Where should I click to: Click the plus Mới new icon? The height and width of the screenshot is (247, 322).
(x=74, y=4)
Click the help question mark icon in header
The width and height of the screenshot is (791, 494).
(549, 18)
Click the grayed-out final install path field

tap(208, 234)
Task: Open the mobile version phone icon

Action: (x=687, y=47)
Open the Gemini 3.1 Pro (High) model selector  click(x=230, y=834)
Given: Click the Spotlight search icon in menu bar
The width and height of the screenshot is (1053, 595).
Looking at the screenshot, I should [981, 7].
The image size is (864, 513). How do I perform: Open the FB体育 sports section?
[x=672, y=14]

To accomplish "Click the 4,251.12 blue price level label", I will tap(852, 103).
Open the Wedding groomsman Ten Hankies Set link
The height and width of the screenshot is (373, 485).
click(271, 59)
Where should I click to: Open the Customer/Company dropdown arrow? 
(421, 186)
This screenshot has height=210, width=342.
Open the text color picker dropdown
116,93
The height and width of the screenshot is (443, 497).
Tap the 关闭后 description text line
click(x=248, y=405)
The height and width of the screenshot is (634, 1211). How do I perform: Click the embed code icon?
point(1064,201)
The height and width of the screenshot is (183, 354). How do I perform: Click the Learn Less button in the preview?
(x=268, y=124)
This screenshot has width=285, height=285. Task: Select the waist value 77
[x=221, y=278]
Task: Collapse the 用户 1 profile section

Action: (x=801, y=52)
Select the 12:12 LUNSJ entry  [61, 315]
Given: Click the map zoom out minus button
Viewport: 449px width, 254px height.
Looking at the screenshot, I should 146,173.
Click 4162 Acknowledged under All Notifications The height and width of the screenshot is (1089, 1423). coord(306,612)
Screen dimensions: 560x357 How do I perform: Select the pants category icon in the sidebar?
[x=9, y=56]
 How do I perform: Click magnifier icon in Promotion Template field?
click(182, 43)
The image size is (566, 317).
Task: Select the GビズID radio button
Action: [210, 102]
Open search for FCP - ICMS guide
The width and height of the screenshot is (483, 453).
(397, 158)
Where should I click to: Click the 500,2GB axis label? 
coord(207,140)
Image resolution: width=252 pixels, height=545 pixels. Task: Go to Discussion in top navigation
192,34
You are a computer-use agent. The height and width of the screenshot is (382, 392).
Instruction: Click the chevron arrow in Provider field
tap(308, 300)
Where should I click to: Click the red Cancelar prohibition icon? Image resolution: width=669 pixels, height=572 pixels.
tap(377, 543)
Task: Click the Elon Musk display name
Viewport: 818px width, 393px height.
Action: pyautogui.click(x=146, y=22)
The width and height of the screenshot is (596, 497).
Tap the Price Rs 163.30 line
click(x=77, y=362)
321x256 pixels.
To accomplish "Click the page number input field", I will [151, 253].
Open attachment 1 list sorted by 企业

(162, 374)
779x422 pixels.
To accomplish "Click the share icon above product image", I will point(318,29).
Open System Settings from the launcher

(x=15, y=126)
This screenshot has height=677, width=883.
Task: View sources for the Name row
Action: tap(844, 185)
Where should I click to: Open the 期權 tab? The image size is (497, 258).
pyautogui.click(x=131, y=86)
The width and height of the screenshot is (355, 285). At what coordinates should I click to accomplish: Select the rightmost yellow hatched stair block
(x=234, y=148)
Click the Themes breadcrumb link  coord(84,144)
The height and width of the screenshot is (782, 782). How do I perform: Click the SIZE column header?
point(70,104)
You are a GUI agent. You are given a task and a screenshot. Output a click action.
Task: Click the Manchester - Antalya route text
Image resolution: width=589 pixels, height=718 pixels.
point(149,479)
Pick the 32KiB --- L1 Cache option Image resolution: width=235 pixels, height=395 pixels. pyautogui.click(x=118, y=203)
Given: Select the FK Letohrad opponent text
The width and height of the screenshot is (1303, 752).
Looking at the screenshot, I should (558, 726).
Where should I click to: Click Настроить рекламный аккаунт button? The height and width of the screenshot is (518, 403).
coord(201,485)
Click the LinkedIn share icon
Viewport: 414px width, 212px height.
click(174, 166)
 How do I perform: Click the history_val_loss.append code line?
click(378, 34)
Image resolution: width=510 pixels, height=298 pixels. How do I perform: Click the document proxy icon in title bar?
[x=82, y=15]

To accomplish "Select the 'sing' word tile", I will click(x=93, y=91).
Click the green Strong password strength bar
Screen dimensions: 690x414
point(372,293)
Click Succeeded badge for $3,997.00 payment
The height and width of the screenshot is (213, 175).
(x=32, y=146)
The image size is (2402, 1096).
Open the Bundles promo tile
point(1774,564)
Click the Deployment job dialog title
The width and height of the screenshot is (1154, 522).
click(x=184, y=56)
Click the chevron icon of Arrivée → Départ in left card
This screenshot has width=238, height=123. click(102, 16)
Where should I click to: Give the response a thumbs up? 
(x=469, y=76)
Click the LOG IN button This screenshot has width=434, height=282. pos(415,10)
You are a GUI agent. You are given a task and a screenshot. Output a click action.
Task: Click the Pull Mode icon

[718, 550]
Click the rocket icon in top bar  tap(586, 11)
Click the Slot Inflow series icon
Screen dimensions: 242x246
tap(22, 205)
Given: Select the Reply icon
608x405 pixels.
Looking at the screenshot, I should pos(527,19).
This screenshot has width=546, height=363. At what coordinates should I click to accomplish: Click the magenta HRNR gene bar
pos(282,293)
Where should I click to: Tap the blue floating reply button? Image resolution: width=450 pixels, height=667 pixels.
○ ○ ○ ○
• **Description of the task**
Reproduce the whole listing verbatim, leaving every line as it was.

• **Solved exercise**
Where should I click to: Click the plus Mới new icon? The height and width of the screenshot is (247, 322).
(x=74, y=4)
Click the help question mark icon in header
The width and height of the screenshot is (791, 494).
(549, 18)
Click the grayed-out final install path field

tap(208, 234)
Task: Open the mobile version phone icon

Action: (x=687, y=47)
Open the Gemini 3.1 Pro (High) model selector  click(x=230, y=834)
Given: Click the Spotlight search icon in menu bar
The width and height of the screenshot is (1053, 595).
Looking at the screenshot, I should [981, 7].
The image size is (864, 513). How do I perform: Open the FB体育 sports section?
[x=672, y=14]

To accomplish "Click the 4,251.12 blue price level label", I will tap(852, 103).
Open the Wedding groomsman Ten Hankies Set link
The height and width of the screenshot is (373, 485).
click(271, 59)
Where should I click to: Open the Customer/Company dropdown arrow? 
(421, 186)
This screenshot has height=210, width=342.
Open the text color picker dropdown
116,93
The height and width of the screenshot is (443, 497).
Tap the 关闭后 description text line
click(x=248, y=405)
The height and width of the screenshot is (634, 1211). How do I perform: Click the embed code icon?
point(1064,201)
The height and width of the screenshot is (183, 354). How do I perform: Click the Learn Less button in the preview?
(x=268, y=124)
This screenshot has width=285, height=285. Task: Select the waist value 77
[x=221, y=278]
Task: Collapse the 用户 1 profile section

Action: (x=801, y=52)
Select the 12:12 LUNSJ entry  [61, 315]
Given: Click the map zoom out minus button
Viewport: 449px width, 254px height.
Looking at the screenshot, I should 146,173.
Click 4162 Acknowledged under All Notifications The height and width of the screenshot is (1089, 1423). coord(306,612)
Screen dimensions: 560x357 How do I perform: Select the pants category icon in the sidebar?
[x=9, y=56]
 How do I perform: Click magnifier icon in Promotion Template field?
click(182, 43)
The image size is (566, 317).
Task: Select the GビズID radio button
Action: [210, 102]
Open search for FCP - ICMS guide
The width and height of the screenshot is (483, 453).
(397, 158)
Where should I click to: Click the 500,2GB axis label? 
coord(207,140)
Image resolution: width=252 pixels, height=545 pixels. Task: Go to Discussion in top navigation
192,34
You are a computer-use agent. The height and width of the screenshot is (382, 392).
Instruction: Click the chevron arrow in Provider field
tap(308, 300)
Where should I click to: Click the red Cancelar prohibition icon? Image resolution: width=669 pixels, height=572 pixels.
tap(377, 543)
Task: Click the Elon Musk display name
Viewport: 818px width, 393px height.
Action: pyautogui.click(x=146, y=22)
The width and height of the screenshot is (596, 497).
Tap the Price Rs 163.30 line
click(x=77, y=362)
321x256 pixels.
To accomplish "Click the page number input field", I will [151, 253].
Open attachment 1 list sorted by 企业

(162, 374)
779x422 pixels.
To accomplish "Click the share icon above product image", I will point(318,29).
Open System Settings from the launcher

(x=15, y=126)
This screenshot has height=677, width=883.
Task: View sources for the Name row
Action: tap(844, 185)
Where should I click to: Open the 期權 tab? The image size is (497, 258).
pyautogui.click(x=131, y=86)
The width and height of the screenshot is (355, 285). At what coordinates should I click to accomplish: Select the rightmost yellow hatched stair block
(x=234, y=148)
Click the Themes breadcrumb link  coord(84,144)
The height and width of the screenshot is (782, 782). How do I perform: Click the SIZE column header?
point(70,104)
You are a GUI agent. You are given a task and a screenshot. Output a click action.
Task: Click the Manchester - Antalya route text
Image resolution: width=589 pixels, height=718 pixels.
point(149,479)
Pick the 32KiB --- L1 Cache option Image resolution: width=235 pixels, height=395 pixels. pyautogui.click(x=118, y=203)
Given: Select the FK Letohrad opponent text
The width and height of the screenshot is (1303, 752).
Looking at the screenshot, I should (558, 726).
Where should I click to: Click Настроить рекламный аккаунт button? The height and width of the screenshot is (518, 403).
coord(201,485)
Click the LinkedIn share icon
Viewport: 414px width, 212px height.
click(174, 166)
 How do I perform: Click the history_val_loss.append code line?
click(378, 34)
Image resolution: width=510 pixels, height=298 pixels. How do I perform: Click the document proxy icon in title bar?
[x=82, y=15]

To accomplish "Select the 'sing' word tile", I will click(x=93, y=91).
Click the green Strong password strength bar
Screen dimensions: 690x414
point(372,293)
Click Succeeded badge for $3,997.00 payment
The height and width of the screenshot is (213, 175).
(x=32, y=146)
The image size is (2402, 1096).
Open the Bundles promo tile
point(1774,564)
Click the Deployment job dialog title
The width and height of the screenshot is (1154, 522).
click(x=184, y=56)
Click the chevron icon of Arrivée → Départ in left card
This screenshot has width=238, height=123. click(102, 16)
Where should I click to: Give the response a thumbs up? 
(x=469, y=76)
Click the LOG IN button This screenshot has width=434, height=282. pos(415,10)
You are a GUI agent. You are given a task and a screenshot. Output a click action.
Task: Click the Pull Mode icon

[718, 550]
Click the rocket icon in top bar  tap(586, 11)
Click the Slot Inflow series icon
Screen dimensions: 242x246
tap(22, 205)
Given: Select the Reply icon
608x405 pixels.
Looking at the screenshot, I should pos(527,19).
This screenshot has width=546, height=363. At what coordinates should I click to accomplish: Click the magenta HRNR gene bar
pos(282,293)
Where should I click to: Tap the blue floating reply button? Image resolution: width=450 pixels, height=667 pixels.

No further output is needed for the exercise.